Action item:
Output only the line that contains "Citizenship Laws and" and the lines after it, all verbatim, through the last one below.

● ● ● ●

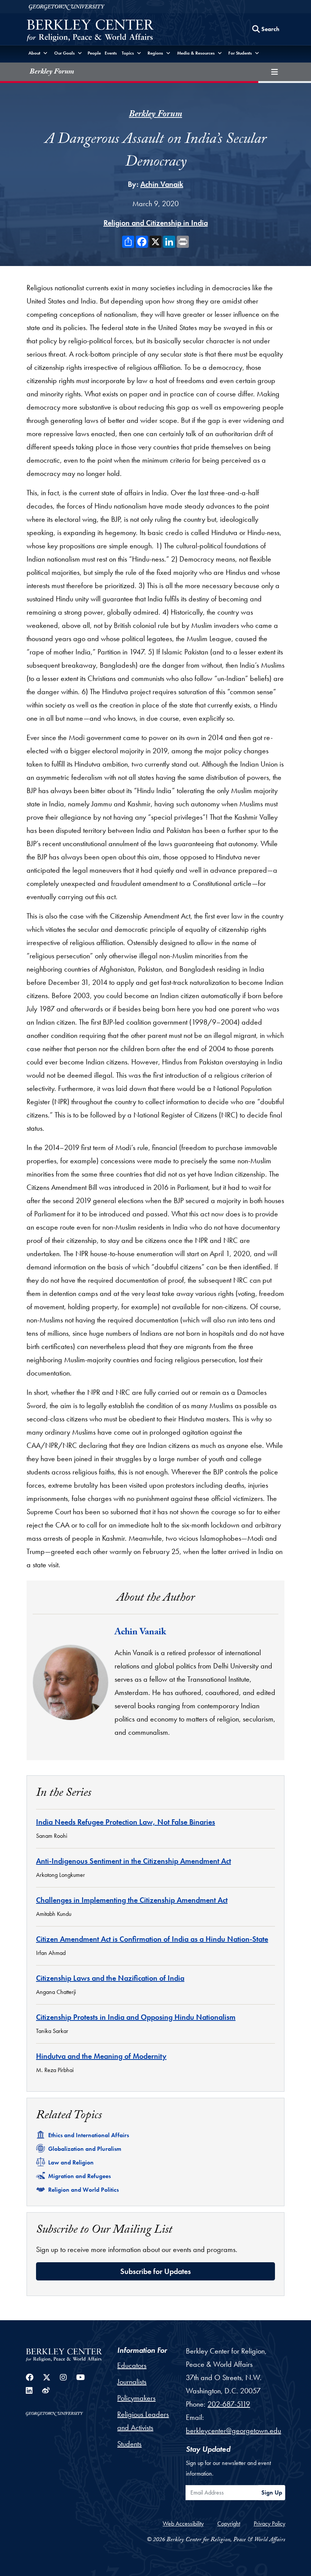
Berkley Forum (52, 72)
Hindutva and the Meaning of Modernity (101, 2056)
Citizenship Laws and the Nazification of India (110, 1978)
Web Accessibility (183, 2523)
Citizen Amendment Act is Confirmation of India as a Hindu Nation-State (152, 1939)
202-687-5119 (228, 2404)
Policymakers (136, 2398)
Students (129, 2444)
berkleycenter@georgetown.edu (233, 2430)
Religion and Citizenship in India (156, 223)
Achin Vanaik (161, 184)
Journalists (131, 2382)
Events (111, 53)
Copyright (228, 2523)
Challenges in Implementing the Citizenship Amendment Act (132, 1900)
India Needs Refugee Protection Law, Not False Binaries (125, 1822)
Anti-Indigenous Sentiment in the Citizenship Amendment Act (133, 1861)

● ● ● ●

Task solution:
Citizenship Laws and the Nazification of India (110, 1978)
Web Accessibility (183, 2523)
Citizen Amendment Act is Confirmation of India as a Hindu Nation-State (152, 1939)
202-687-5119 (228, 2404)
Policymakers (136, 2398)
Students (129, 2444)
berkleycenter@georgetown.edu (233, 2430)
Religion and Citizenship in India (156, 223)
Achin Vanaik (161, 184)
Journalists (131, 2382)
Events (111, 53)
Copyright (228, 2523)
Challenges in Implementing the Citizenship Amendment Act (132, 1900)
India Needs Refugee Protection Law, Not False Binaries (125, 1822)
Anti-Indigenous Sentiment in the Citizenship Amendment Act (133, 1861)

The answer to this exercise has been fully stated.